◆ Selected excerpt ◆
It’s Friday morning.
You wake up feeling good, grab a coffee on the way to work, and roll into the office just in time for the weekly KPI meeting.
This week you’re excited because you just tested some new conversion rate optimization (CRO) tactics that doubled your lead gen!
Feeling like a hero, you pull up your spreadsheet but… then all you hear are complaints from the sales team.
“These leads are low quality, all we get is an email address! What happened to the phone numbers we used to get two weeks ago?”
And boom, just like that, your Big Win of the Quarter turns into an argument about lead quality.
Yes, sometimes it seems to us marketers like sales teams demand way too much information on leads. You probably don’t need home addresses or social security numbers from all your leads.
The Problem With CRO That Doesn’t Qualify Leads
Purely metric-driven goals miss out on qualitative aspects that matter, a lot.
Qualifying leads with only an email address is a great example of this.
Sure, we all know the stats that each extra form field reduces conversions by 33%. Or something crazy like that.

◆ Available data ◆
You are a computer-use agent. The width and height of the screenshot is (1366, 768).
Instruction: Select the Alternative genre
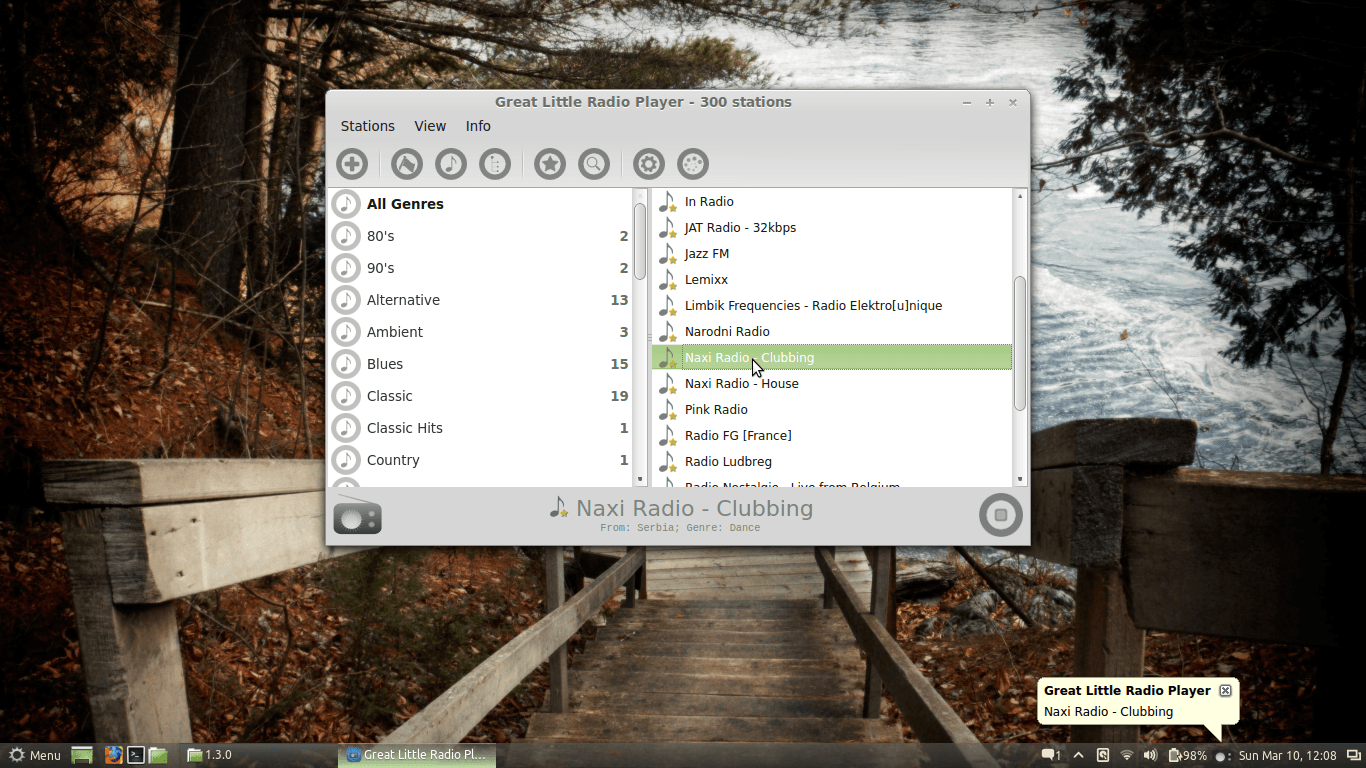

◆ Tasks to perform ◆
- A) According to the passage on conversion rate optimization and lead quality, why does the doubled lead generation turn into an argument instead of a win? Answer in one to three sentences.
- B) List every kind of information about leads that the passage on conversion rate optimization and lead quality mentions.

◆ Solutions for each task ◆
- A) The sales team complains that the new leads are low quality because they include only an email address. They no longer get the phone numbers they used to receive two weeks earlier.

- B)
- Email address
- Phone numbers
- Home addresses
- Social security numbers